Hackemann zufolge zeigt die georgische Bevölkerung deutlich: Sie steht für Freiheit und gegen Autoritarismus, für Europa und gegen Russland. Genauso wie die Ukrainer:innen wollen sie kein Vasallenstaat Russlands sein, sondern ein freier und unabhängiger Teil der europäischen Familie, meint er. Ein Wunsch und Kampf, der Menschen aus Georgien und der Ukraine zusammenschweißt.
Georgien, Ukraine, Moldau – vereint durch den EU-Traum
Im Zuge der Proteste vor dem georgischen Parlament ertönten drei Hymnen: die georgische, europäische und ukrainische. Das zeigt etwa ein Video von der Journalistin Mariam Nikuradze auf Twitter. Zwei Völker, ein Wunsch: Beitritt in die EU. Die Ukrainer:innen stellten sich an die Seite der Demonstrierenden in Georgien – ganz vorne dabei ihr Präsident Wolodymyr Selenskyj.
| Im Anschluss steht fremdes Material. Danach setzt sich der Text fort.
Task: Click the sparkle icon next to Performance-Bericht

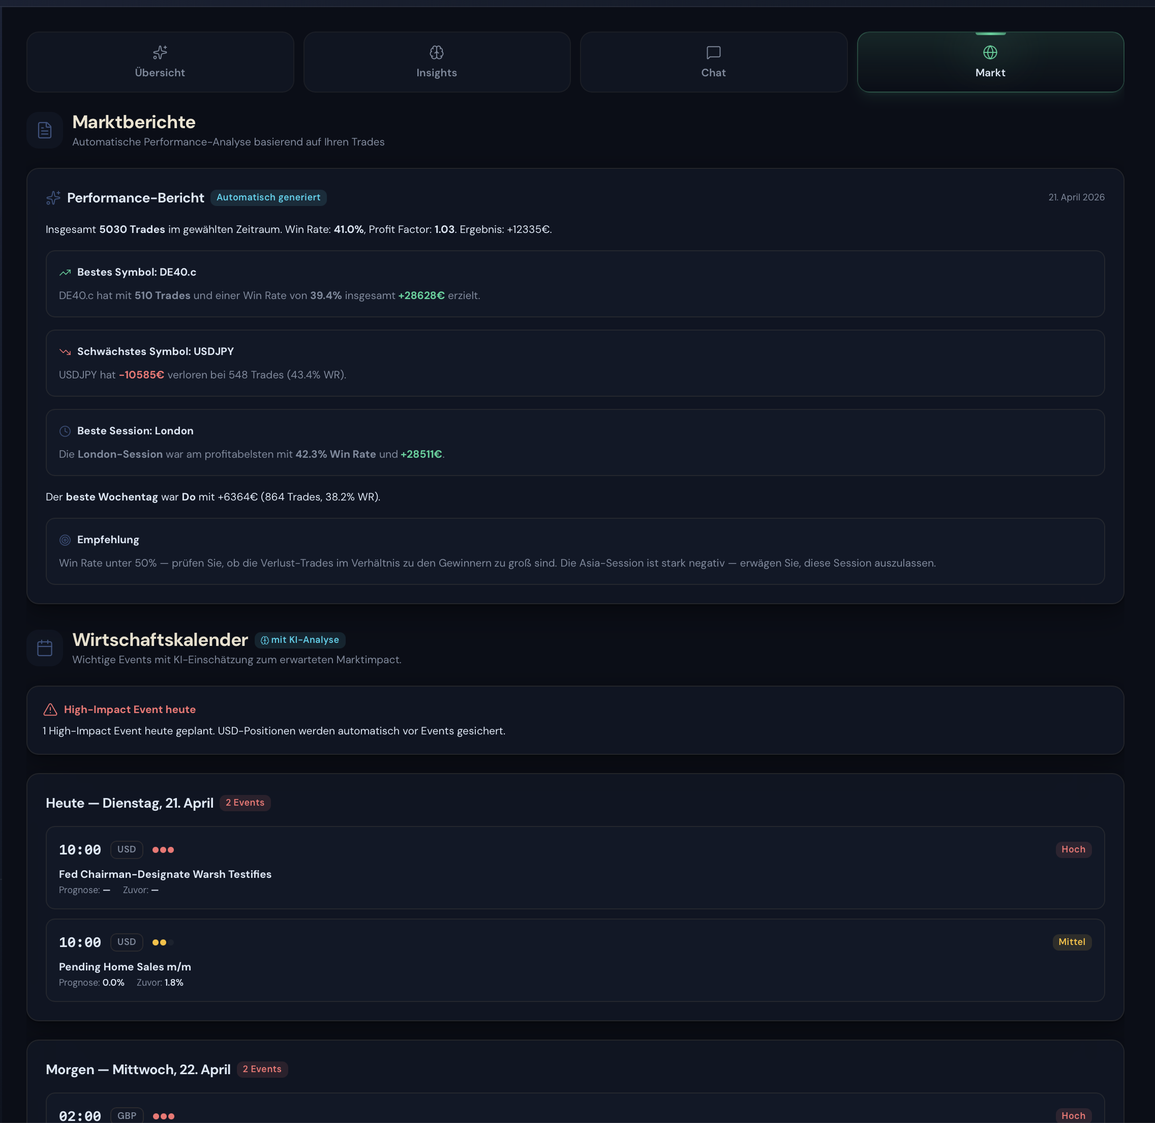Action: (53, 198)
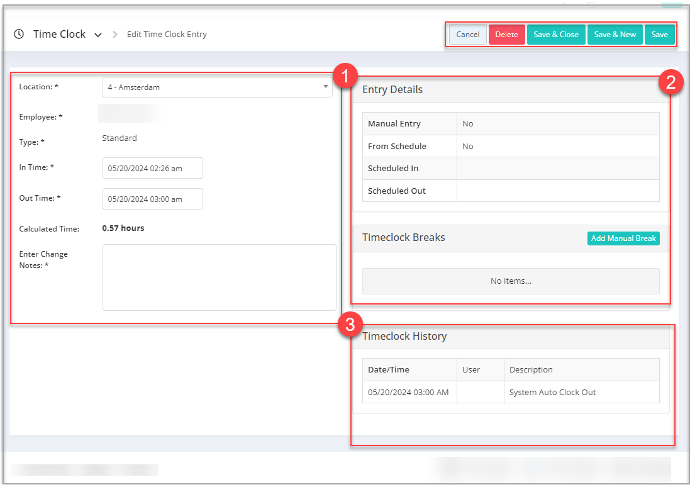Click the clock icon beside Time Clock
This screenshot has width=690, height=487.
coord(19,35)
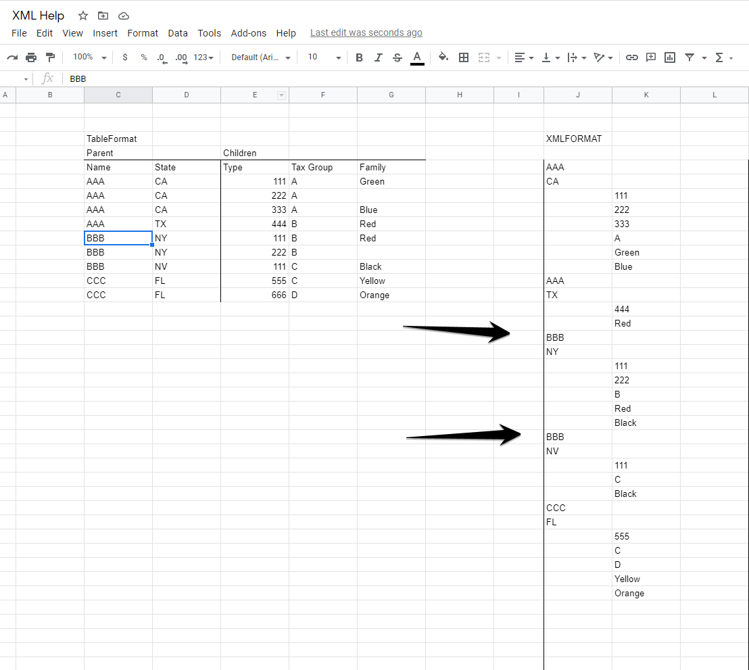The image size is (749, 670).
Task: Open the filter dropdown on column E
Action: click(x=281, y=95)
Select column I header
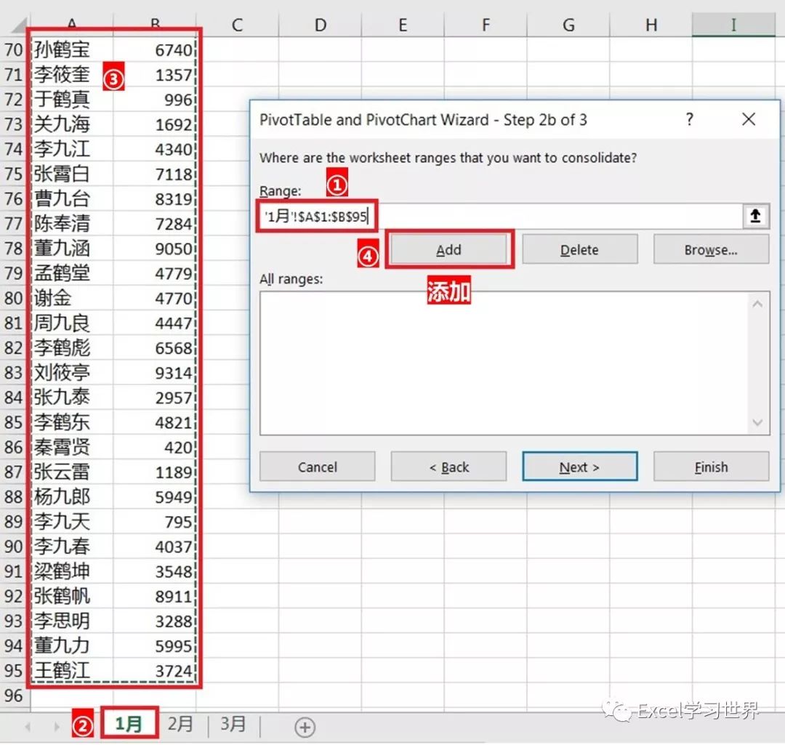The height and width of the screenshot is (745, 785). point(733,25)
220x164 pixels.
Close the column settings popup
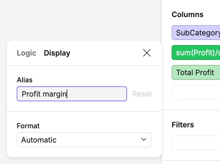click(147, 53)
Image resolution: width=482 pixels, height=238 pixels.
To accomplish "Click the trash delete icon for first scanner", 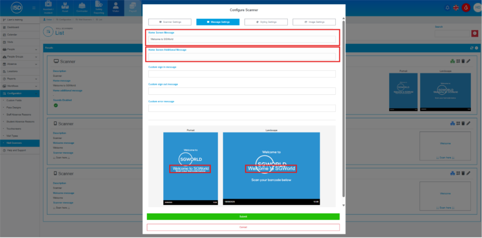I will click(463, 62).
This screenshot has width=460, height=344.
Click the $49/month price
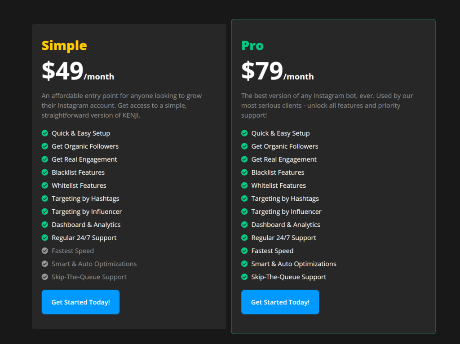[x=78, y=71]
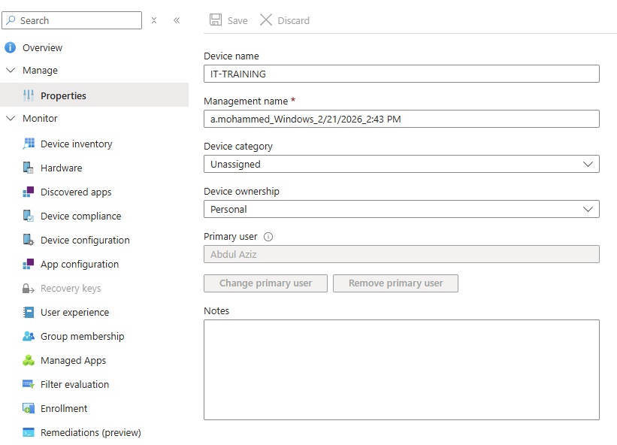Open the Device ownership dropdown

point(401,209)
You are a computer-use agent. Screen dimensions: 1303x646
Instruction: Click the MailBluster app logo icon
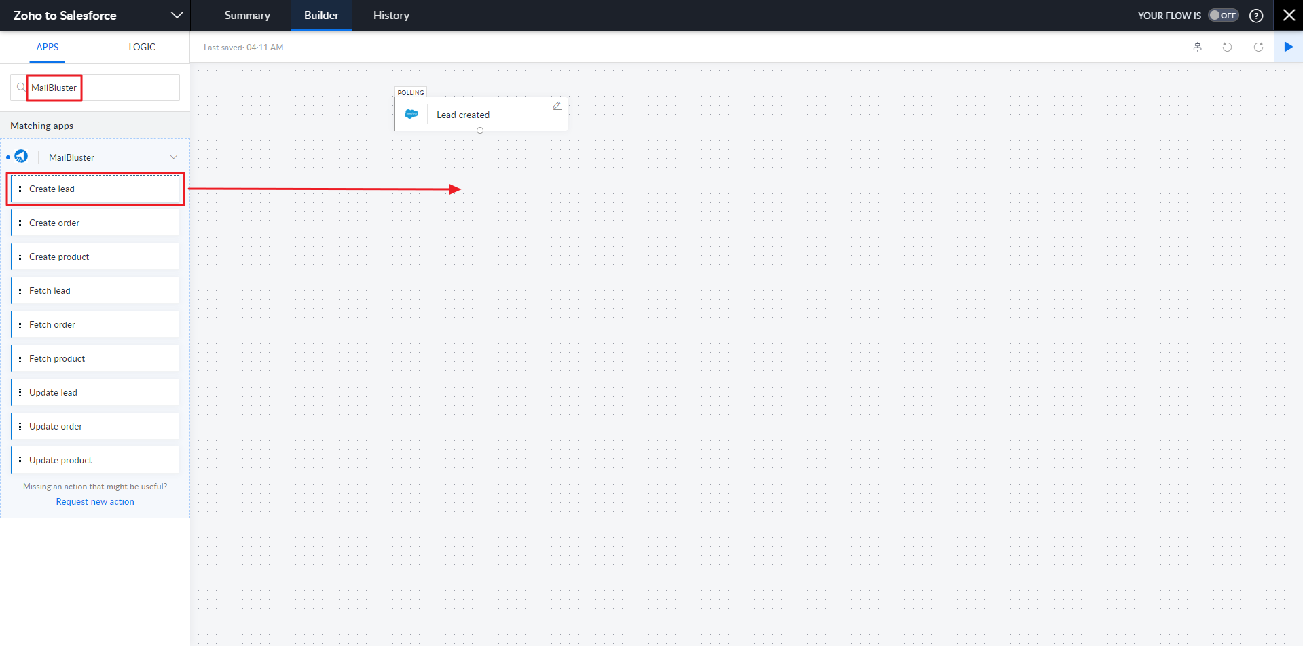(22, 157)
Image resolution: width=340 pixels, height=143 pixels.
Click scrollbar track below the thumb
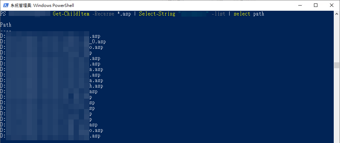(337, 104)
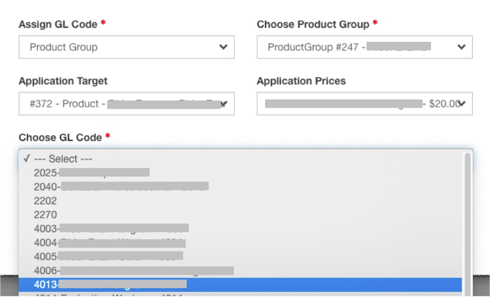The image size is (490, 298).
Task: Select the GL code option starting with 4005
Action: (x=108, y=256)
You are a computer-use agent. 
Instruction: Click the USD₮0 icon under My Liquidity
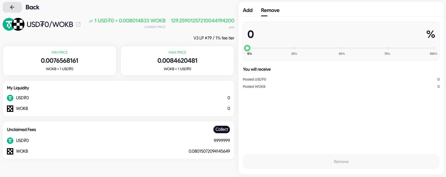10,98
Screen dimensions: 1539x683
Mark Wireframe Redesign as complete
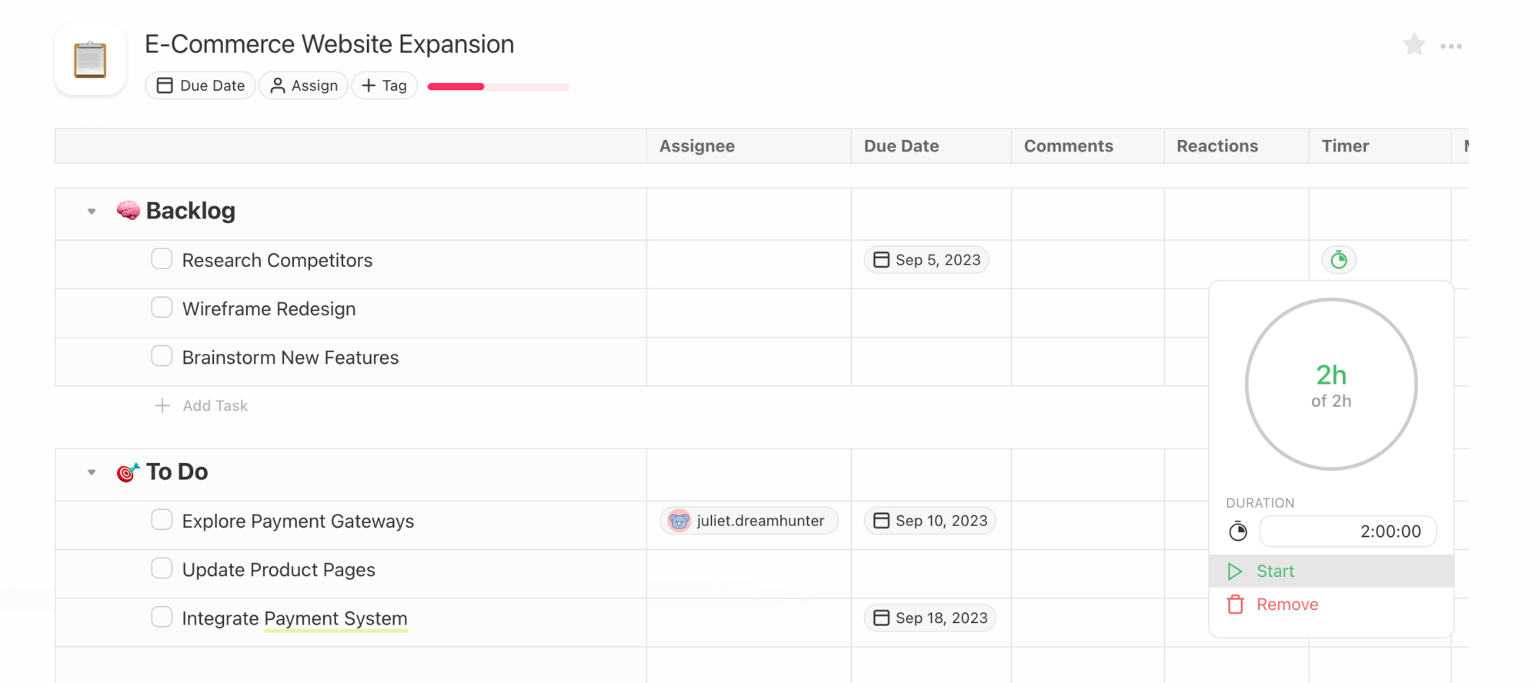(162, 307)
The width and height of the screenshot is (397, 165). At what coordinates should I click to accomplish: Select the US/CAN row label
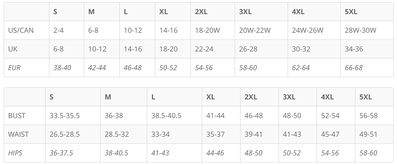[21, 30]
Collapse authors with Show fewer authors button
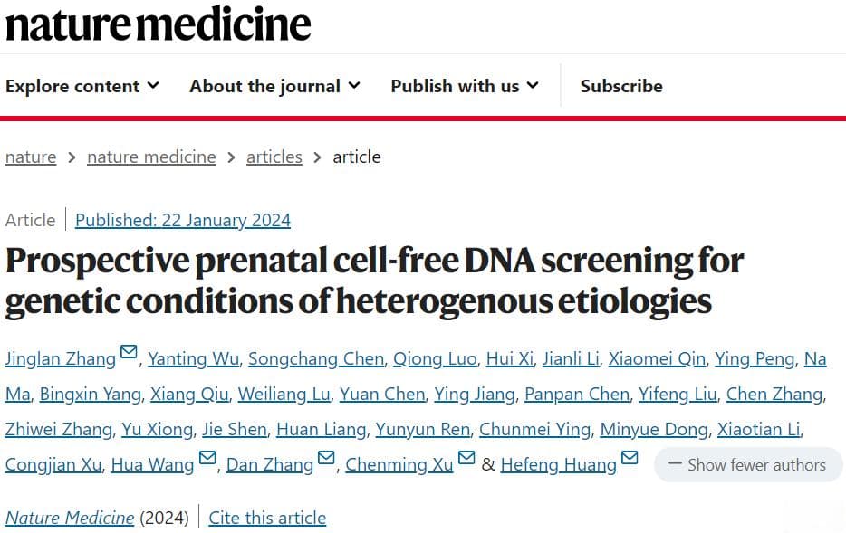Viewport: 846px width, 533px height. (x=748, y=464)
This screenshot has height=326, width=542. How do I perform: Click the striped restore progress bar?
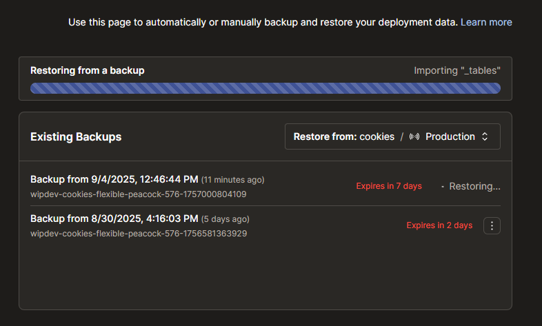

Laut der Journalistin Katie Shoshiashvili hat sich Selenskyj für das Spielen der ukrainische Hymne auf den Straßen Georgiens bedankt. Er bekunde sein Respekt vor dem georgischen Volk und wünsche ihm Erfolg.
"Wir wollen der Europäischen Union angehören, und das werden wir auch", sagt er in seiner Videoansprache. "Wir wollen, dass Georgien der Europäischen Union angehört, und ich bin sicher, dass es das tun wird." Das Gleiche gelte für die Republik Moldau. "Alle freien Völker Europas haben dies verdient."
"Nicht zufällig erhebt sich derzeit ein Flaggenmeer aus Europafahnen auf den Straßen von Tiflis", meint Hackemann. Denn die EU stehe für diese Menschen für Frieden, Freiheit, Demokratie und Wohlstand. Der FDP-Politiker sagt:
"Die Georgier:innen kämpfen dafür, Teil unseres freien Europas sein zu dürfen – in der Ukraine sterben sie sogar in den Schützengräben für diesen Traum. Das zeigt uns, wie wertvoll Europa ist. Vor allem jenen, die diese Errungenschaften bereits als selbstverständlich abtun."
Während der Proteste schwenkten mehrere Menschen die EU-Fahne. Bild: IMAGO/ITAR-TASS / Mikhail Yegikov
Wie geht es weiter?
Diese Unruhen werden nicht spurlos vorbeigehen. "Solche Proteste hat es seit etwa einem Jahrzehnt nicht mehr gegeben", sagt Cenusa. Das Besondere sei, dass sie nicht von den Oppositionsparteien organisiert wurden. Es waren zivilgesellschaftliche Organisationen und Journalist:innen, die zum Widerstand aufriefen.
Laut Cenusa habe sich dieser Widerstand in der ganzen Gesellschaft ausgebreitet. Die Bevölkerung habe den Mut bewiesen, sich gegen ihre Regierung zu stellen. Das zeigen Cenusa zufolge die neuesten Umfragen: Nur ein Viertel der georgischen Bevölkerung stehe hinter dem Garibashvili-Regime.
Georgiens Ministerpräsident Irakli Garibashvili wird eine Nähe zu Russland nachgesagt.Bild: dpa / Bernd von Jutrczenka
Nach diesen massiven Protesten wird sich die Führung Georgiens wohl in Zukunft zweimal überlegen, ein solch autoritären Schachzug zu unternehmen. Denn Fakt ist: Die Mehrheit der Georgier:innen will ihr Land in die EU und Nato führen – auch wenn es dem großen Nachbarn Russland nicht passt.